- **CHALLENGE**: Present the lines of the entries below as a numbered list, omitting blank lines.

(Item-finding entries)
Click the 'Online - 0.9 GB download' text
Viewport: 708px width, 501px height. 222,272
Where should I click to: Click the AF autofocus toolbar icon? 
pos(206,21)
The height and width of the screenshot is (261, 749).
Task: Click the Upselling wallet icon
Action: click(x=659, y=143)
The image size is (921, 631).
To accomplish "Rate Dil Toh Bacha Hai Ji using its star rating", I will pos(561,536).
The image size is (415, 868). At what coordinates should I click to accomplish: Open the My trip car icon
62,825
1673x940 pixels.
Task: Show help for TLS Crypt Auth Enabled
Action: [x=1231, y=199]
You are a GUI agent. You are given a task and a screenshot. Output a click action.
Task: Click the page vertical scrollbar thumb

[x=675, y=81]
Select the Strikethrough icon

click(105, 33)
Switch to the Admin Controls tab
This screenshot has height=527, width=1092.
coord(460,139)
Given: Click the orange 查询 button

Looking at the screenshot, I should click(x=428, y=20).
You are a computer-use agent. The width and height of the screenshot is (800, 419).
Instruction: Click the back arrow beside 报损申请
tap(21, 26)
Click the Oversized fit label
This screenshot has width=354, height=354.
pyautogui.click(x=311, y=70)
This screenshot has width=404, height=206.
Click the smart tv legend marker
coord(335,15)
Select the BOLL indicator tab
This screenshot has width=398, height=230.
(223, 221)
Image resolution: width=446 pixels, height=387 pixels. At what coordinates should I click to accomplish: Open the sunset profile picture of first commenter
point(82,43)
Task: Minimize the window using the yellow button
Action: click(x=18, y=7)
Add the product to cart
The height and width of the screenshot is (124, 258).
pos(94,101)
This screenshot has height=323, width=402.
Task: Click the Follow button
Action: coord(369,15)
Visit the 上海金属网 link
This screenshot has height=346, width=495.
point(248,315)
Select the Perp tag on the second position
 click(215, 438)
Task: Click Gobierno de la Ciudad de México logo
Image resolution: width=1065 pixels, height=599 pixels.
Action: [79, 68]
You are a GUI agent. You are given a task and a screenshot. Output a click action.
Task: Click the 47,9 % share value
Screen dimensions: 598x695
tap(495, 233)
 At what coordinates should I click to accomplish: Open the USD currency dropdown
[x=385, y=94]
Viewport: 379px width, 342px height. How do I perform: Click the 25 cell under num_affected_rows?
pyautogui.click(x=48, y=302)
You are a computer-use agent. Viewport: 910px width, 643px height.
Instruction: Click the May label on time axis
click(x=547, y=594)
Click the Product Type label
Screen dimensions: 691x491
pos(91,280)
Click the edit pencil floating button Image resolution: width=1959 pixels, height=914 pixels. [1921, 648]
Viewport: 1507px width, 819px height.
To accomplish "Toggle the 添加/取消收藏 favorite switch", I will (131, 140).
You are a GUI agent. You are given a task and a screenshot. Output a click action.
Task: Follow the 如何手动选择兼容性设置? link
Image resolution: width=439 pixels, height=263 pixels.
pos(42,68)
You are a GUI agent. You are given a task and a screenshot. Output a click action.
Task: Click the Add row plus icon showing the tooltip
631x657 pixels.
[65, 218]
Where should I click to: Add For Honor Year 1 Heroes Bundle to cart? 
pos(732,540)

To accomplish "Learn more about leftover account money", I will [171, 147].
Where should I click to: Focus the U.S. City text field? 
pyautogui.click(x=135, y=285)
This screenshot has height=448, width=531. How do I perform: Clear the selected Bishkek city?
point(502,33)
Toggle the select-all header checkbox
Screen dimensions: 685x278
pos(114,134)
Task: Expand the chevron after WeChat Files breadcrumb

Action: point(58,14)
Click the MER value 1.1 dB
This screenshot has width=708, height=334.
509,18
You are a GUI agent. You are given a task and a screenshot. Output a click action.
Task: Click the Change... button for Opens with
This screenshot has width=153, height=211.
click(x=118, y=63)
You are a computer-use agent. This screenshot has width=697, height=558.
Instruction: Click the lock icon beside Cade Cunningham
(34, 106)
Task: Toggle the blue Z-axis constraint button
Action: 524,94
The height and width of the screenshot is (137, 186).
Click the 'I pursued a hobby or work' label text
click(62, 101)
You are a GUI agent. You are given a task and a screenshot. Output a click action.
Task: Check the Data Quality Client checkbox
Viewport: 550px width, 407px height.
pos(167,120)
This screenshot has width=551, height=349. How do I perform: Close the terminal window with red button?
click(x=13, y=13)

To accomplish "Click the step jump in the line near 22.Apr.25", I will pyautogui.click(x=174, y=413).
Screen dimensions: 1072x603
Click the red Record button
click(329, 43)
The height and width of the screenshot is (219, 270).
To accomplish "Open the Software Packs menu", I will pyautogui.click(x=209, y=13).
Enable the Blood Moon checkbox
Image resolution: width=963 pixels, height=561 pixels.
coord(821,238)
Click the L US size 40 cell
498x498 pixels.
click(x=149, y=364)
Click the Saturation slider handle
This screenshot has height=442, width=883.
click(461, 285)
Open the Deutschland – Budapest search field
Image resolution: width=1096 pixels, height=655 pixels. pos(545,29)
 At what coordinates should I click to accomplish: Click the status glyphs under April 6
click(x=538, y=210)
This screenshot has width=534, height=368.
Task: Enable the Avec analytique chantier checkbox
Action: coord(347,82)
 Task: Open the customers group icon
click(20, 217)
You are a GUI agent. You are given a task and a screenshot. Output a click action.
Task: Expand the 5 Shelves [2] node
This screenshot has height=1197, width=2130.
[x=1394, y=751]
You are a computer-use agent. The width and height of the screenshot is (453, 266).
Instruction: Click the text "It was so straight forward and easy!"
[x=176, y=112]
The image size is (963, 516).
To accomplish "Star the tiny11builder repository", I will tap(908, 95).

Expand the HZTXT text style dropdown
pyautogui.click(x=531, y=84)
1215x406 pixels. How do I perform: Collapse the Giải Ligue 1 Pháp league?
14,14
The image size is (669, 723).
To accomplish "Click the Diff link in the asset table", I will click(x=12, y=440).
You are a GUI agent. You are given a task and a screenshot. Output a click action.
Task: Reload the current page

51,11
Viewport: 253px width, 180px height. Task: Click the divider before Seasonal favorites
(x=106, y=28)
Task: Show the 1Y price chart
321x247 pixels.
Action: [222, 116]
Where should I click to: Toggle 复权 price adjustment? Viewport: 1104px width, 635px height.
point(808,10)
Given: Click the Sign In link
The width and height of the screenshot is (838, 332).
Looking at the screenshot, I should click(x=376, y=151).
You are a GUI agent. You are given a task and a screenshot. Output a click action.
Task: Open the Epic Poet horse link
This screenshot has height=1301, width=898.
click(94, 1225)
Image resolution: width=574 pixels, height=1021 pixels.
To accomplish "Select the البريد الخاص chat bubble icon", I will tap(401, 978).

- **TASK OUTPUT**:
1. Click the 'Online - 0.9 GB download' text
2. Viewport: 708px width, 501px height. 222,272
3. Where should I click to: Click the AF autofocus toolbar icon? 
4. pos(206,21)
5. The height and width of the screenshot is (261, 749).
6. Task: Click the Upselling wallet icon
7. Action: click(x=659, y=143)
8. The image size is (921, 631).
9. To accomplish "Rate Dil Toh Bacha Hai Ji using its star rating", I will pos(561,536).
10. The image size is (415, 868). At what coordinates should I click to accomplish: Open the My trip car icon
11. 62,825
12. 1673x940 pixels.
13. Task: Show help for TLS Crypt Auth Enabled
14. Action: [x=1231, y=199]
15. You are a GUI agent. You are given a task and a screenshot. Output a click action.
16. Task: Click the page vertical scrollbar thumb
17. [x=675, y=81]
18. Select the Strikethrough icon
19. click(105, 33)
20. Switch to the Admin Controls tab
21. This screenshot has height=527, width=1092.
22. coord(460,139)
23. Given: Click the orange 查询 button
24. Looking at the screenshot, I should click(x=428, y=20).
25. You are a computer-use agent. The width and height of the screenshot is (800, 419).
26. Instruction: Click the back arrow beside 报损申请
27. tap(21, 26)
28. Click the Oversized fit label
29. This screenshot has width=354, height=354.
30. pyautogui.click(x=311, y=70)
31. This screenshot has width=404, height=206.
32. Click the smart tv legend marker
33. coord(335,15)
34. Select the BOLL indicator tab
35. This screenshot has width=398, height=230.
36. (223, 221)
37. Image resolution: width=446 pixels, height=387 pixels. At what coordinates should I click to accomplish: Open the sunset profile picture of first commenter
38. point(82,43)
39. Task: Minimize the window using the yellow button
40. Action: click(x=18, y=7)
41. Add the product to cart
42. The height and width of the screenshot is (124, 258).
43. pos(94,101)
44. This screenshot has height=323, width=402.
45. Task: Click the Follow button
46. Action: coord(369,15)
47. Visit the 上海金属网 link
48. This screenshot has height=346, width=495.
49. point(248,315)
50. Select the Perp tag on the second position
51.  click(215, 438)
52. Task: Click Gobierno de la Ciudad de México logo
53. Image resolution: width=1065 pixels, height=599 pixels.
54. Action: [79, 68]
55. You are a GUI agent. You are given a task and a screenshot. Output a click action.
56. Task: Click the 47,9 % share value
57. Screen dimensions: 598x695
58. tap(495, 233)
59.  At what coordinates should I click to accomplish: Open the USD currency dropdown
60. [x=385, y=94]
61. Viewport: 379px width, 342px height. How do I perform: Click the 25 cell under num_affected_rows?
62. pyautogui.click(x=48, y=302)
63. You are a computer-use agent. Viewport: 910px width, 643px height.
64. Instruction: Click the May label on time axis
65. click(x=547, y=594)
66. Click the Product Type label
67. Screen dimensions: 691x491
68. pos(91,280)
69. Click the edit pencil floating button Image resolution: width=1959 pixels, height=914 pixels. [1921, 648]
70. Viewport: 1507px width, 819px height.
71. To accomplish "Toggle the 添加/取消收藏 favorite switch", I will (131, 140).
72. You are a GUI agent. You are given a task and a screenshot. Output a click action.
73. Task: Follow the 如何手动选择兼容性设置? link
74. Image resolution: width=439 pixels, height=263 pixels.
75. pos(42,68)
76. You are a GUI agent. You are given a task and a screenshot. Output a click action.
77. Task: Click the Add row plus icon showing the tooltip
78. 631x657 pixels.
79. [65, 218]
80. Where should I click to: Add For Honor Year 1 Heroes Bundle to cart? 
81. pos(732,540)
82. To accomplish "Learn more about leftover account money", I will [171, 147].
83. Where should I click to: Focus the U.S. City text field? 
84. pyautogui.click(x=135, y=285)
85. This screenshot has height=448, width=531. How do I perform: Clear the selected Bishkek city?
86. point(502,33)
87. Toggle the select-all header checkbox
88. Screen dimensions: 685x278
89. pos(114,134)
90. Task: Expand the chevron after WeChat Files breadcrumb
91. Action: point(58,14)
92. Click the MER value 1.1 dB
93. This screenshot has width=708, height=334.
94. 509,18
95. You are a GUI agent. You are given a task and a screenshot. Output a click action.
96. Task: Click the Change... button for Opens with
97. This screenshot has width=153, height=211.
98. click(x=118, y=63)
99. You are a computer-use agent. This screenshot has width=697, height=558.
100. Instruction: Click the lock icon beside Cade Cunningham
101. (34, 106)
102. Task: Toggle the blue Z-axis constraint button
103. Action: 524,94
104. The height and width of the screenshot is (137, 186).
105. Click the 'I pursued a hobby or work' label text
106. click(62, 101)
107. You are a GUI agent. You are given a task and a screenshot. Output a click action.
108. Task: Check the Data Quality Client checkbox
109. Viewport: 550px width, 407px height.
110. pos(167,120)
111. This screenshot has width=551, height=349. How do I perform: Close the terminal window with red button?
112. click(x=13, y=13)
113. To accomplish "Click the step jump in the line near 22.Apr.25", I will pyautogui.click(x=174, y=413).
114. Screen dimensions: 1072x603
115. Click the red Record button
116. click(329, 43)
117. The height and width of the screenshot is (219, 270).
118. To accomplish "Open the Software Packs menu", I will pyautogui.click(x=209, y=13).
119. Enable the Blood Moon checkbox
120. Image resolution: width=963 pixels, height=561 pixels.
121. coord(821,238)
122. Click the L US size 40 cell
123. 498x498 pixels.
124. click(x=149, y=364)
125. Click the Saturation slider handle
126. This screenshot has height=442, width=883.
127. click(461, 285)
128. Open the Deutschland – Budapest search field
129. Image resolution: width=1096 pixels, height=655 pixels. pos(545,29)
130.  At what coordinates should I click to accomplish: Click the status glyphs under April 6
131. click(x=538, y=210)
132. This screenshot has width=534, height=368.
133. Task: Enable the Avec analytique chantier checkbox
134. Action: coord(347,82)
135.  Task: Open the customers group icon
136. click(20, 217)
137. You are a GUI agent. You are given a task and a screenshot. Output a click action.
138. Task: Expand the 5 Shelves [2] node
139. This screenshot has height=1197, width=2130.
140. [x=1394, y=751]
141. You are a computer-use agent. The width and height of the screenshot is (453, 266).
142. Instruction: Click the text "It was so straight forward and easy!"
143. [x=176, y=112]
144. The image size is (963, 516).
145. To accomplish "Star the tiny11builder repository", I will tap(908, 95).
146. Expand the HZTXT text style dropdown
147. pyautogui.click(x=531, y=84)
148. 1215x406 pixels. How do I perform: Collapse the Giải Ligue 1 Pháp league?
149. 14,14
150. The image size is (669, 723).
151. To accomplish "Click the Diff link in the asset table", I will click(x=12, y=440).
152. You are a GUI agent. You are given a task and a screenshot. Output a click action.
153. Task: Reload the current page
154. 51,11
155. Viewport: 253px width, 180px height. Task: Click the divider before Seasonal favorites
156. (x=106, y=28)
157. Task: Show the 1Y price chart
158. 321x247 pixels.
159. Action: [222, 116]
160. Where should I click to: Toggle 复权 price adjustment? Viewport: 1104px width, 635px height.
161. point(808,10)
162. Given: Click the Sign In link
163. The width and height of the screenshot is (838, 332).
164. Looking at the screenshot, I should click(x=376, y=151).
165. You are a GUI agent. You are given a task and a screenshot. Output a click action.
166. Task: Open the Epic Poet horse link
167. This screenshot has height=1301, width=898.
168. click(94, 1225)
169. Image resolution: width=574 pixels, height=1021 pixels.
170. To accomplish "Select the البريد الخاص chat bubble icon", I will tap(401, 978).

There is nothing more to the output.